На протяжении всего ХХ века в различных областях искусства рефреном звучит мотив апокалипсиса, при этом огромное число произведений, даже содержащих мотив последнего суда, наполнены смехом. Ужасающая и комичная фигура «Трикстера», выведенная на сцену К. Юнгом, представляет абсурдность устойчивости. Трикстер как демиург обретает в нашей культуре ряд образов. Тот же К. Юнг описывает массовый симптом увлечения НЛО и поисков инопланетян, с которыми связаны истории красивые, ужасные и смешные. Так и образ героического разведчика Штирлица, вызывавшего предельный восторг, переворачивается в абсурднейших анекдотах, как и историко-художественный образ Чапаева, который терпит и дальнейшие метаморфозы в литературе, допустим, приведем в пример роман Пелевина «Чапаев и пустота».

Красота художественного произведения оказывается не мыслима без легкости иронии. Ты смешон, если не смеешься над собой сам. Смех не продлевает жизнь, но оживляет сущее. Смешно раскрыть сакральное здесь и сейчас, смешно то, что не соответствует нормам приличия, смешно то, что раньше и позже, больше и меньше: Смех всегда сродни Страху — они стоят между тобой и безмерностью несоразмеримого. Нет ничего смешнее серьезного и сосредоточенного Я, потому что его всегда не в меру. Мера выдвигает свои требования, становящиеся нормами. Ее не было в Мифосе, в наличном бытии. Логос же, привнеся в него смысл, ограничил и направил. Таким образом, бытие обрело «здесь и сейчас», и только говорение иногда вырывалось за его пределы. «Здесь и сейчас» стало основой всего, вынеся сами нормы в приграничные зоны, во вне. Мифос стал сказкой о «тридевятом царстве, тридесятом государстве», а цивилизация породила трагедию в качестве первой рефлексии, определила границу между добром и злом. Редко ставился вопрос о снятии границ, чаще — о их расширении: так осуществлялась экспансия европейской культуры.

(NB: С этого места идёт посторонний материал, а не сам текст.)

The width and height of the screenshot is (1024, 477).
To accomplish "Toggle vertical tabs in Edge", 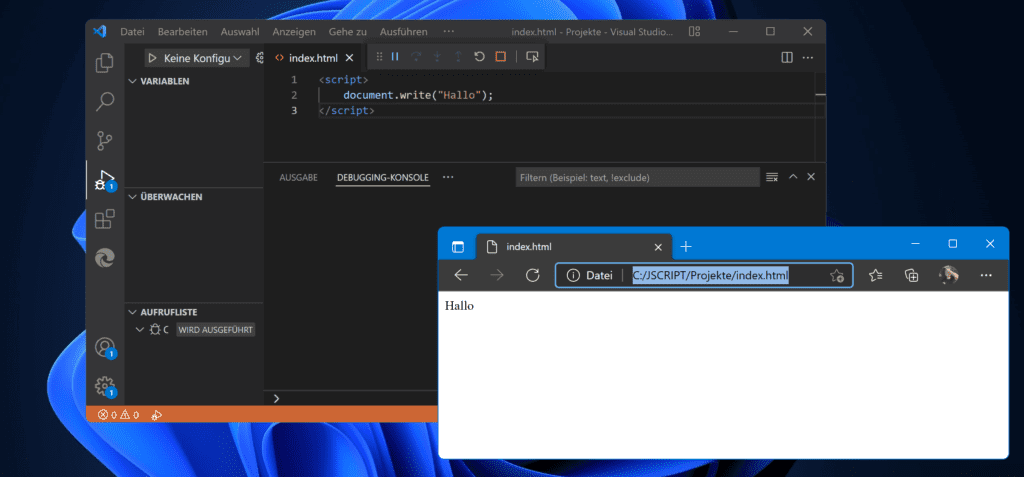I will 458,246.

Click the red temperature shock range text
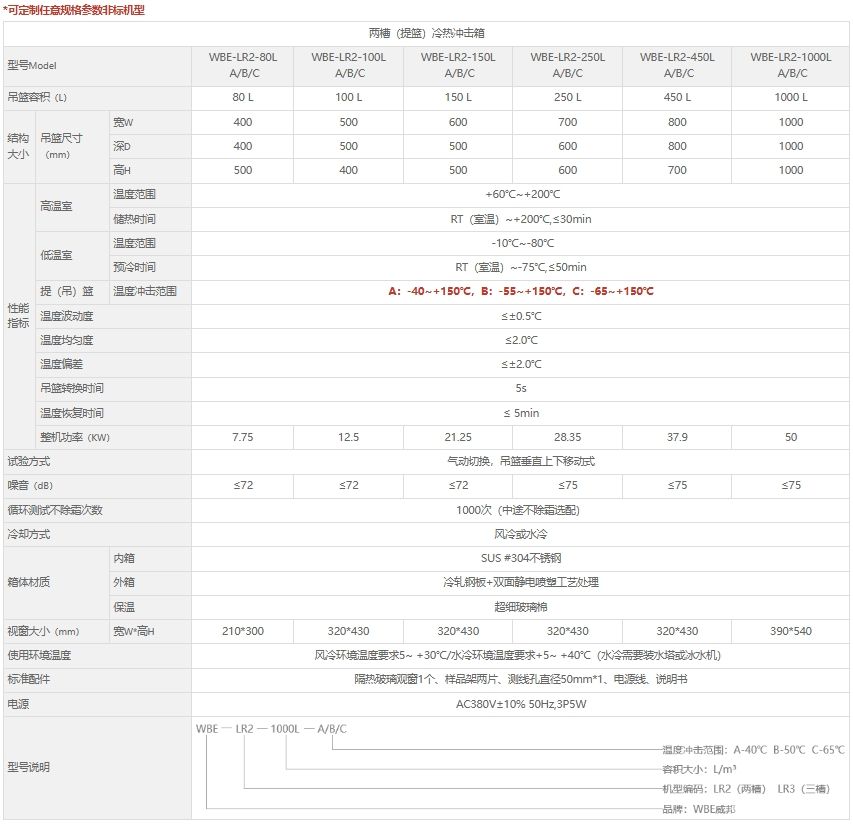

Человек, отличающий себя от мира, ощущает себя во времени. Находясь в потоке непрерывных актов становления, живая плоть может реагировать только по схеме стимула реакций. Попав в прошлое, настоящее и будущее посредством языка, плоть начинает соразмерять каждый акт своего действия относительного временного момента: прошлого — память, будущего — воображение. Воображение первобытного человека, в нашем понимании, заменяется ассоциацией, которая отнюдь не является свободной, а жестко детерминирована окружающим миром: ритмами природы и той организацией ландшафта, которую осуществляет первобытный человек. Нет телесности, отличной от окружающей действительности. Есть тело мира — сочетаются небо и земля — у человека тела нет. Измерение будущего создает возможность создания собственной телесности. Воображение, творчество рождает и формирует собственно человека, но часто именно к нему в современной культуре возникает снисходительно-пренебрежительное отношение, поскольку фантазии поощряются только в детском возрасте. При этом открытие детства становится очевидной заслугой европейского общества. Младенец, как существо непорочное, и ранее вызывал в христианском сознании потенциально положительный образ. Но современное восприятие делает его образцовым. Может быть поэтому так популярны в искусстве инфантильные образы. Несомненно, женщина-ребенок является более идеальным вариантом, нежели властная женщина, так как определенный инфантилизм, слабость, несамостоятельность и зависимость являются традиционными определениями женственности. И, несмотря на изменение социальной роли женщины в современном мире, данный идеал сохраняется. Но появляется и трогательный образ мужчины-ребенка, что уж никак не сочетается с традиционными чертами мужественности. В этом случае появляется пара: негативный символ культуры — властная мать, позитивный — утонченный интеллектуальный и особо одаренный юноша-невротик. Таким образом, мир оказывается переориентирован с фигуры Отца на фигуру Матери.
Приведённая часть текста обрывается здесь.